Un ouvrage d’une simplicité toute franciscaine
Pas à pas, l’auteur nous guide et nous permet de comprendre les paroles mystérieuses du Christ et de l’évangéliste. Il déroule l’évangile verset par verset et en donne toute la dimension. On y ressent la douceur évangélique propre à la simplicité franciscaine. C’est probablement ce qui est adapté pour saisir la richesse symbolique cet évangile. Il existe en effet de nombreuses sommes exégétiques autour de l’évangile selon saint Jean, mais elles sont la plupart du temps illisibles pour le commun des fidèles. Avec cet ouvrage, tout devient plus lumineux et il nous semble qu’au début de son évangile, ce n’est pas seulement de Jean le baptiste, mais également de lui-même que nous parle Jean :
« La lumière brille dans les ténèbres, et les ténèbres ne l’ont pas arrêtée. Il y eut un homme envoyé par Dieu ; son nom était Jean. Il est venu comme témoin, pour rendre témoignage à la Lumière, afin que tous croient par lui. Cet homme n’était pas la Lumière, mais il était là pour rendre témoignage à la Lumière. Le Verbe était la vraie Lumière, qui éclaire tout homme en venant dans le monde. » (Jn 1, 5-9)

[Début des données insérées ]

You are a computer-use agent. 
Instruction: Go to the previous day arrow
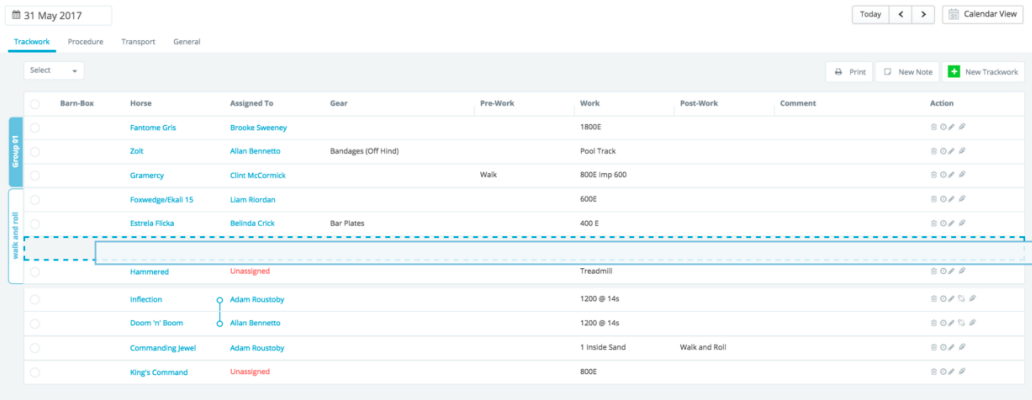tap(900, 15)
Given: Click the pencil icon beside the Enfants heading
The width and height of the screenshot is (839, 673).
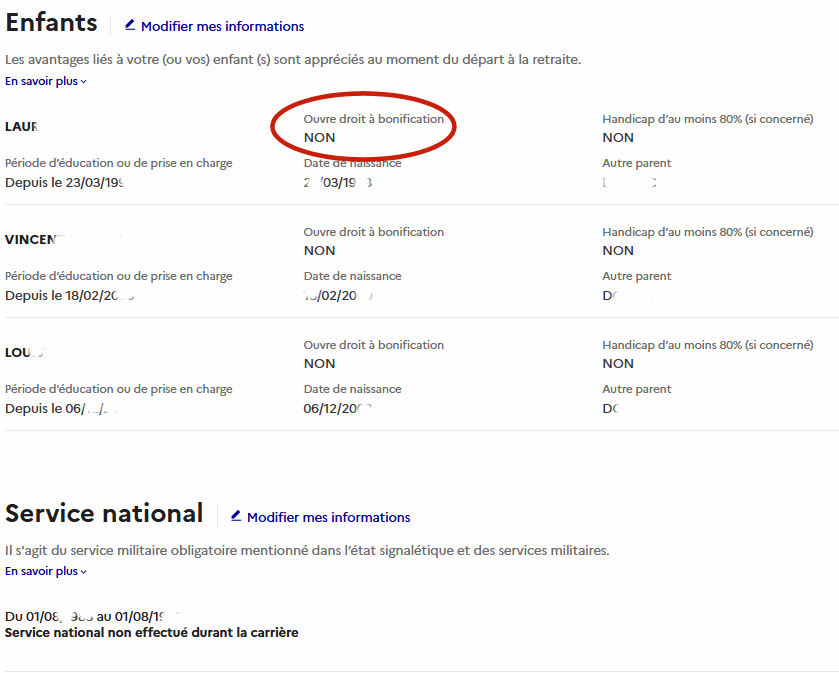Looking at the screenshot, I should pyautogui.click(x=130, y=25).
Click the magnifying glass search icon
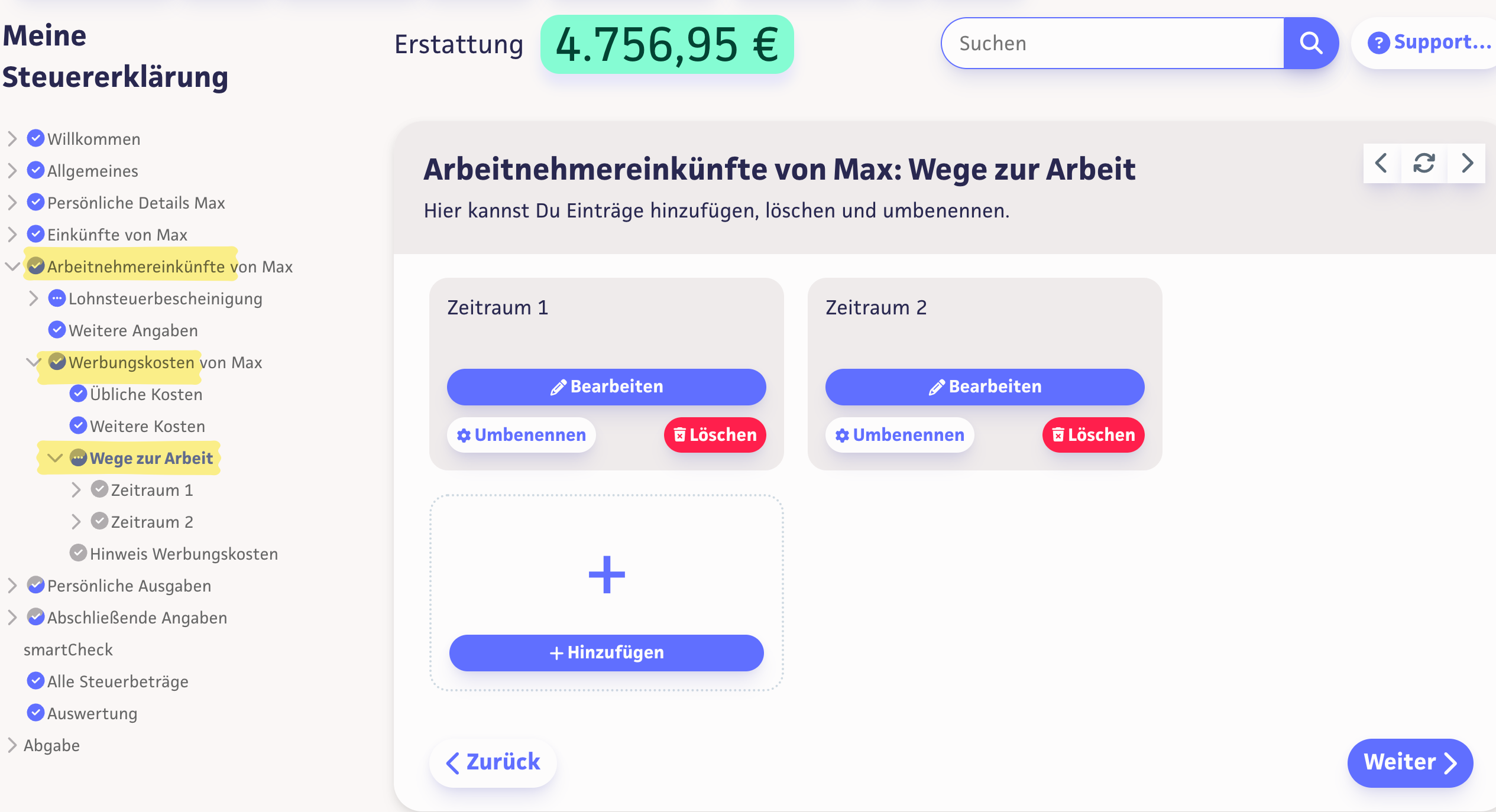This screenshot has height=812, width=1496. [x=1310, y=43]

La joie d’être enfant et aimé de Dieu
Selon le père Michel Hubaut, la particularité de saint Jean tient dans le rapport qu’il instaure entre Dieu et les hommes. Il est en effet le seul à utiliser le terme « enfants de Dieu » pour désigner les croyants, quand saint Paul par exemple parle « d’adoption ». Jean va ainsi jusqu’à dire que les croyants sont « nés de Dieu ». En effet, on peut lire : « Ils ne sont pas nés du sang, ni d’une volonté charnelle, ni d’une volonté d’homme : ils sont nés de Dieu ».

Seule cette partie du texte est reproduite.